I had the opportunity of interviewing David Larsen, the guy who scored the most points against Leonard Lance in the seventh Congressional District in the primary. Larsen told me that he showed up one day at Lance’s district office in Flemington with 50 or so “flip-flops” nailed to a board––to represent Lance’s will “flip-flop” votes in Congress. Larson videotaped that for his website––and I must say Lance’s staff was very patient.
A few weeks later Congressional Ed Potosnak came to Lance’s office with a box full of munchkins to represent lances vote on closing the doughnut hole a Medicare payments––I think.
So this gave me an idea: what a great way to clean out crap from your basement! All you need is an incumbent candidate running for office, some crap from your basement you’re trying to get rid of, and a good bull should reason for dropping off that stuff that the office. And–voilà! –You’re in business.
Let’s say, for example, you have one of those Stairmaster™ exercise machines in your house that’s become just a place to hang dirty laundry. You can drop it off at, let’s say, Congressman Scott Garrett’s office––and proudly declare, “Garrett has to step up and start working for the people––not just for himself!”
That might work.
Or your Aunt Edna sent you a fruitcake for Christmas but you’re still trying to get rid of. All you need to do is drop it off at Sen. Gerald Cardinale’s office in Cresskill, while passionately stating, “the senator’s votes on marriage equality make him as nutty as a fruitcake.”

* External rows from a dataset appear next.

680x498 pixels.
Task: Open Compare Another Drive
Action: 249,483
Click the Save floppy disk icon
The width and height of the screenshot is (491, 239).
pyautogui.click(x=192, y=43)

Suppose you have an old ugly green paisley un-upholstered chair that you purchased at a yard sale and it has been in your basement for about seven years, (we had such a chair)––maybe you could leave it off at Sen. Michael Doherty’s office fiercely stating, “Since winning a seat in the Senate, Doherty’s votes are all worn out. And green and paisley.”
Well maybe some of them don’t work perfectly, but you get the idea. I’m sure they’re are others.